The electric trike will require an emergency brake/parking brake primarily to keep the vehicle from rolling when it is parked and shut off. Unlike a car or motorcycle with a mechanical transmission which can keep the vehicle from rolling when it is parked, the electric trike will roll fairly easily if it is on even a minor grade.
The hydraulic brake system I purchased from QS Motors comes with calipers which have a built in emergency and parking brake mechanism and the system also includes the cables and attachment hardware for operating the system. The kit does not, however, include the parking brake handle or a ratcheting mechanism.

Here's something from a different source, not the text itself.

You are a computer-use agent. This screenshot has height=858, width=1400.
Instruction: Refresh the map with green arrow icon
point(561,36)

In addition a bracket must be fabricated for securing the brake cables to the trike’s frame.
The cable mounting bracket is cut from 1 ½” x 1 ½” angle stock. A hole is drilled to fit the threaded fitting at the end of the brake cable. (Photo 1)

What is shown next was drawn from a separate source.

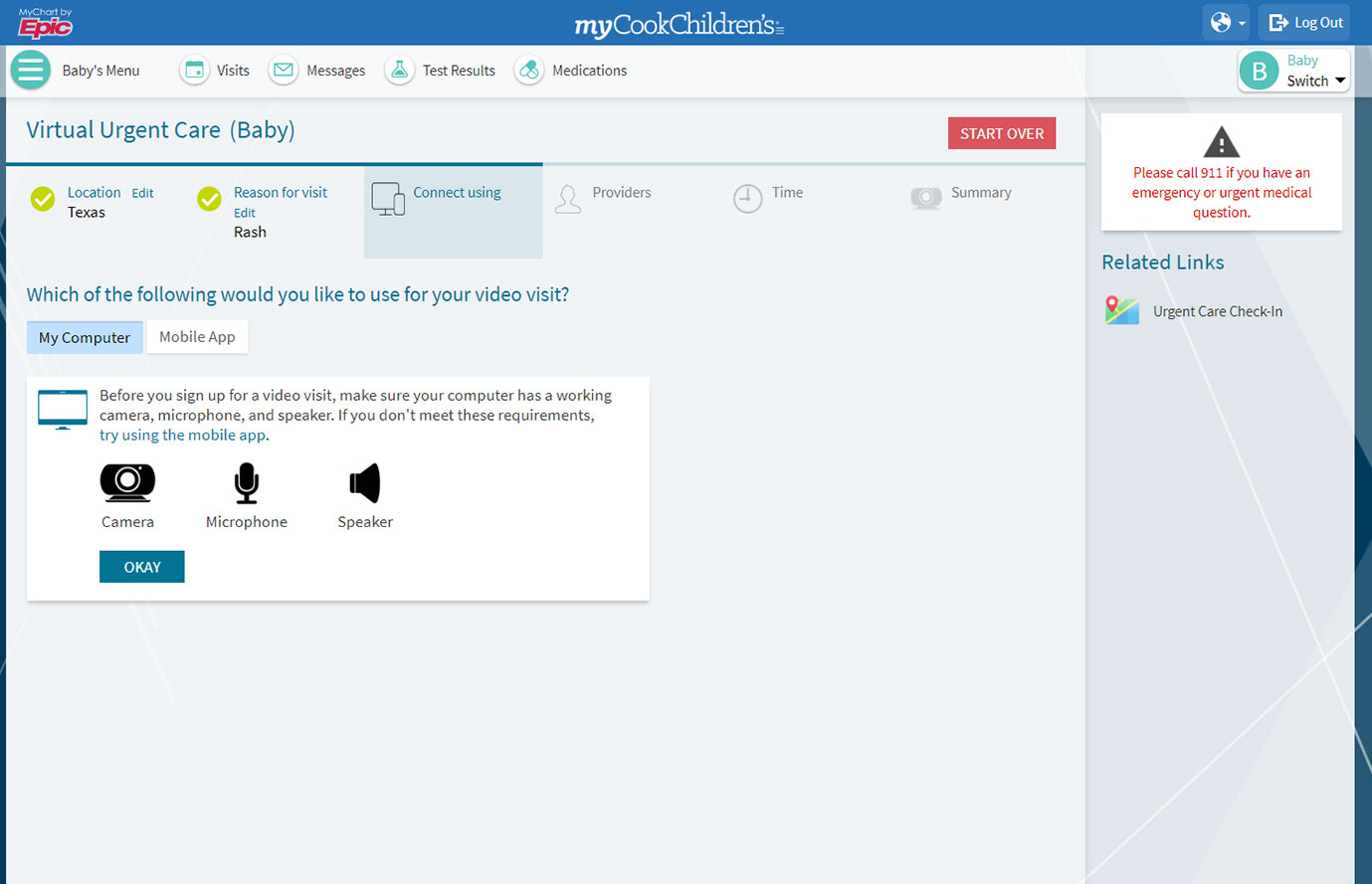This screenshot has width=1372, height=884.
Task: Open Baby's Menu hamburger icon
Action: (x=31, y=71)
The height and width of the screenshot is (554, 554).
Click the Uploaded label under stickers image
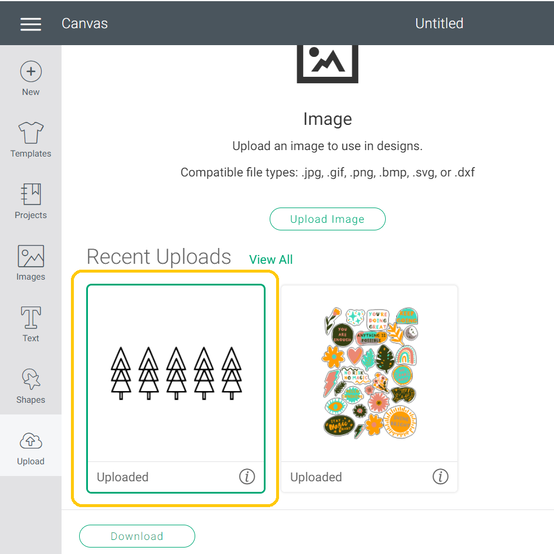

The holes in the bracket are opened up to the outer edge so that the brake cables can easily be installed or removed from the bracket. (Photo 2)
A cross piece is cut from 3/16″ flat stock so that it can fit the width of the frame. The cable mounting bracket is welded to the cross piece. (Photo 3)
The cross piece is bolted to the frame and the cables are secured in the mounting bracket. (Photo 4)
Photo 5 shows the underside of the cables bolted into the mounting bracket.
The brake handle and ratcheting mechanism are an aftermarket unit made to fit a Volkswagon Beatle. These brake handles are primarily used in baja bug type builds and can be purchased for $25-$30. (Photo 6)
A mounting bracket for the brake handle is cut from 3/16″ flat stock and drilled for the mounting bolt. The holes on each end of the bracket are for bolting it to the trike’s frame. (Photo 7)
Photo 8 shows the brake handle bolted to the mounting bar.
The only drawback to using the Baja bug brake handle is that the ratcheting mechanism is not held stationary by the handle itself. Instead, the slot shown at the red arrow in Photo 9 normally hooks to a tab on the Volkswagon driveshaft tunnel and this tab holds the ratcheting mechanism in a fixed position. So a stop must be fabricated to keep the ratchet fixed.
The stop is cut from angle iron so that it fits the slot but will not interfere with brake lever as it is engaged or released. (Photo 10)
The stop is positioned and then welded to the brake lever mounting bar. (Photo 11)
Photo 12 shows the brake lever bolted to the mounting bar and the ratchet stop (red arrow)
Photo 13 shows the entire brake lever mechanism and stop bolted onto the trike’s frame. The red arrow shows the ratchet stop.
Photo 14 shows the brake lever in the released position. In this position it will be tucked under the “dash” of the trike and partially hidden from view once the dash is installed.